Posted by peeterjoot on January 29, 2012

[Click here for a PDF of this post with nicer formatting and figures if the post had any (especially if my latex to wordpress script has left FORMULA DOES NOT PARSE errors.)]


Peeter’s lecture notes from class.
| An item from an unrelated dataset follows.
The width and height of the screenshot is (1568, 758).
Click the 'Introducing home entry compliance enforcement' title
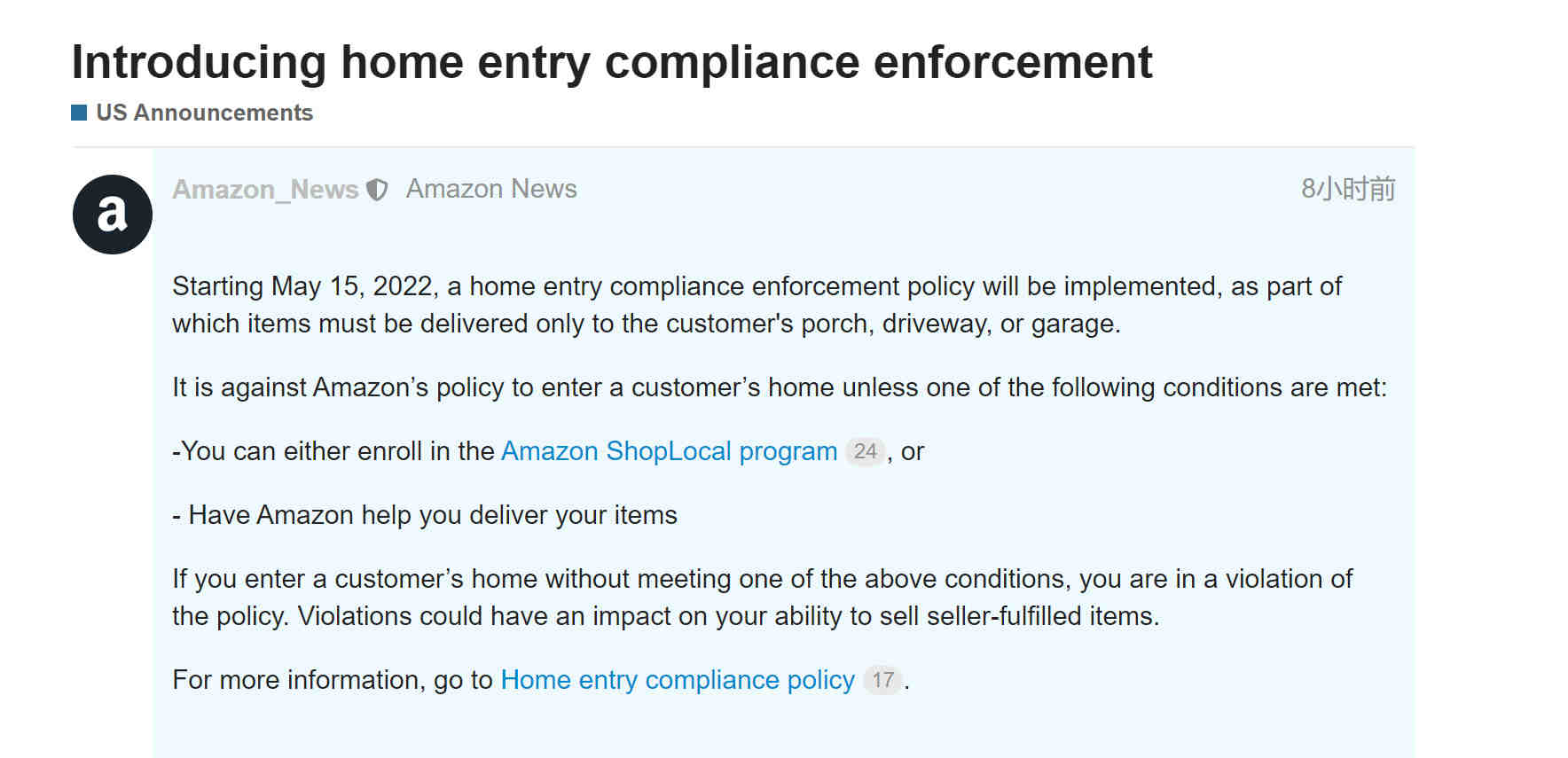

May not be entirely coherent.

Review: Elastostatics

We’ve defined the strain tensor, where assuming the second order terms are ignored, was

\begin{aligned}e_{ij} = \frac{1}{{2}} \left( \frac{\partial {e_i}}{\partial {x_j}}+ \frac{\partial {e_j}}{\partial {x_i}} \right).\end{aligned} \hspace{\stretch{1}}(2.1)

We’ve also defined a stress tensor defined implicitly as a divergence relationship using the force per unit volume F_i in direction i

\begin{aligned}\sigma_{ij} \leftrightarrow F_i = \frac{\partial {\sigma_{ij}}}{\partial {x_j}}.\end{aligned} \hspace{\stretch{1}}(2.2)

We’ve also discussed the constitutive relation, relating stress \sigma_{ij} and strain e_{ij}.

We’ve also discussed linear constitutive relationships (Hooke’s law).

2D strain.

\begin{aligned}e_{ij} = \begin{bmatrix}e_{11} & e_{12} \\ e_{21} & e_{22}\end{bmatrix}\end{aligned} \hspace{\stretch{1}}(3.3)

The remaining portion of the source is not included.